=== Section Start ===

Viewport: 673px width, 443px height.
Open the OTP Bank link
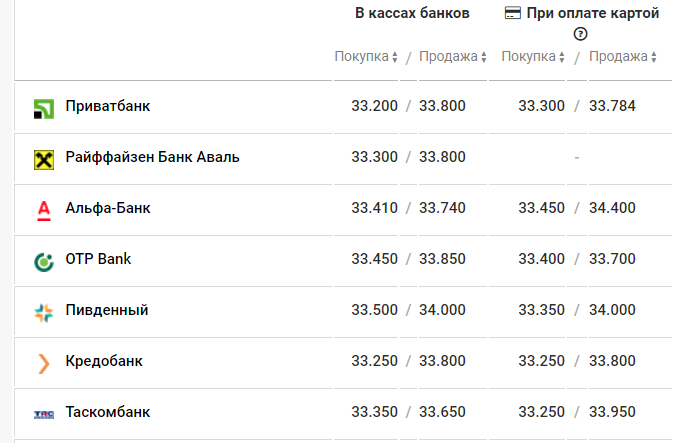click(x=98, y=259)
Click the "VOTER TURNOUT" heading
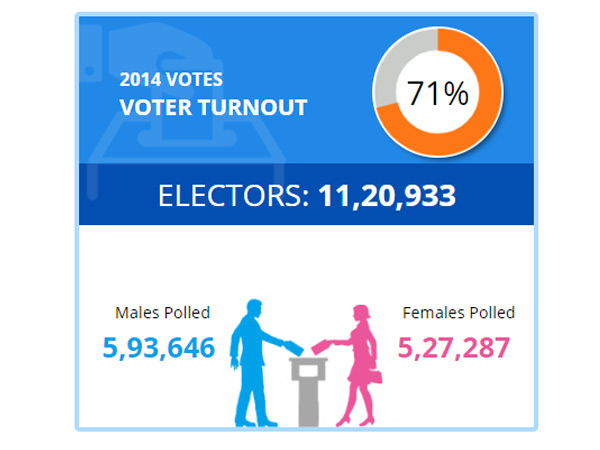The width and height of the screenshot is (600, 450). click(x=213, y=107)
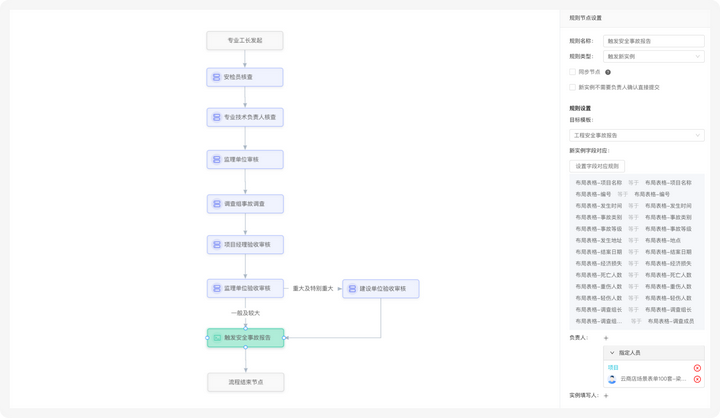Image resolution: width=720 pixels, height=418 pixels.
Task: Enable the 同步节点 checkbox
Action: [x=571, y=72]
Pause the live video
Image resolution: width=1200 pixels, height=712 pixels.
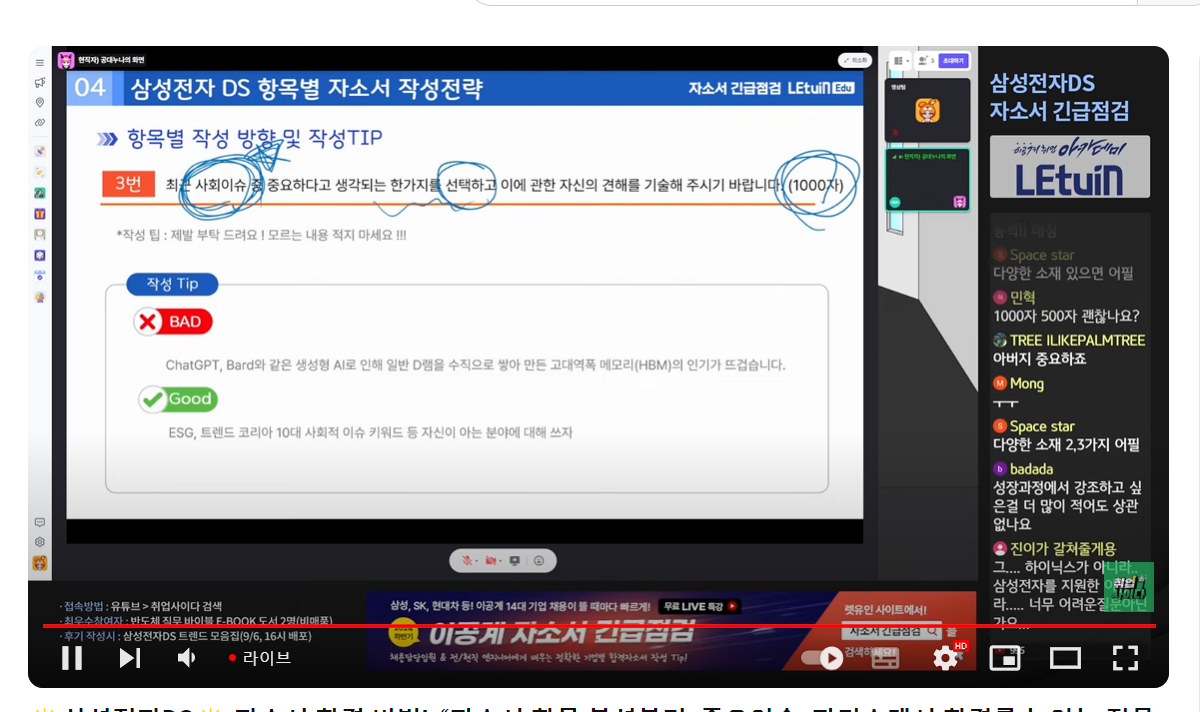72,658
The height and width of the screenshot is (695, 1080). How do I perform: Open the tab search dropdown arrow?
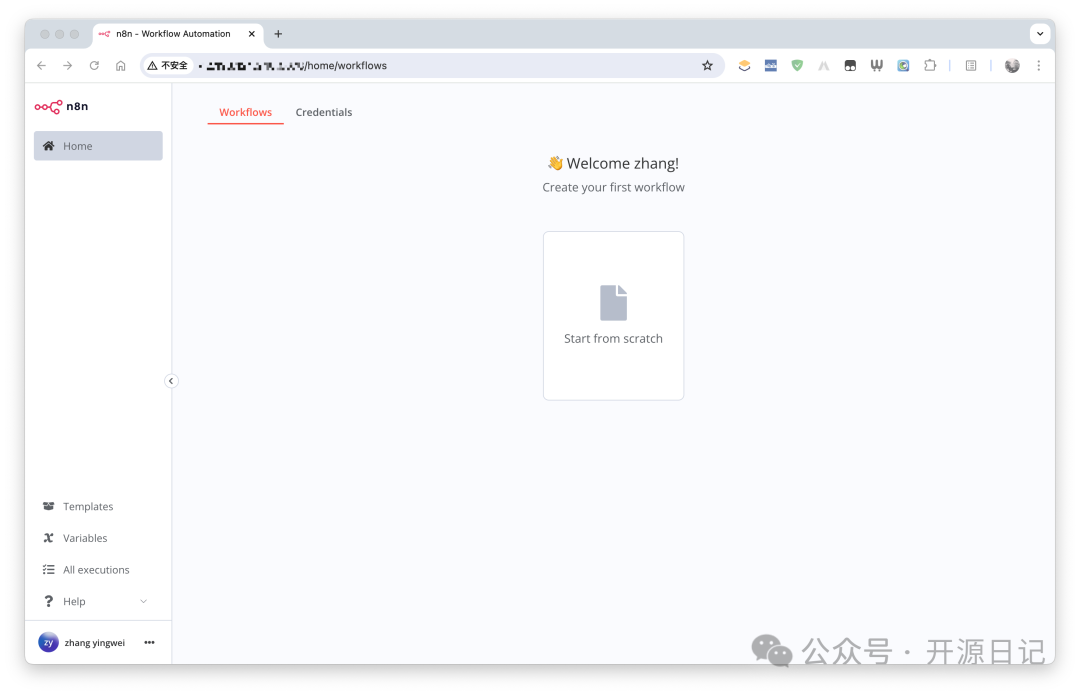[1040, 34]
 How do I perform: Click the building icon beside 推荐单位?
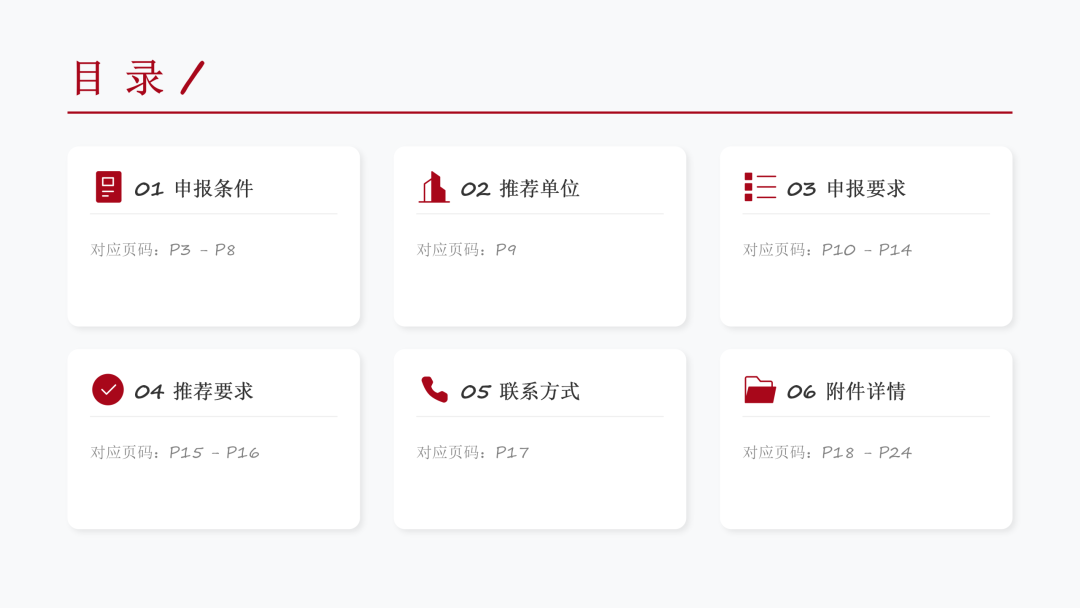tap(433, 187)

=== Section End ===

#### What to do:
Exclude the images and copy every record above exactly.

#### Task response:
Viewport: 673px width, 443px height.
Open the OTP Bank link
click(x=98, y=259)
Click the "VOTER TURNOUT" heading
The width and height of the screenshot is (600, 450). click(x=213, y=107)
Image resolution: width=720 pixels, height=418 pixels.
Task: Enable the 同步节点 checkbox
Action: [x=571, y=72]
Pause the live video
Image resolution: width=1200 pixels, height=712 pixels.
72,658
The height and width of the screenshot is (695, 1080). How do I perform: Open the tab search dropdown arrow?
[1040, 34]
 How do I perform: Click the building icon beside 推荐单位?
tap(433, 187)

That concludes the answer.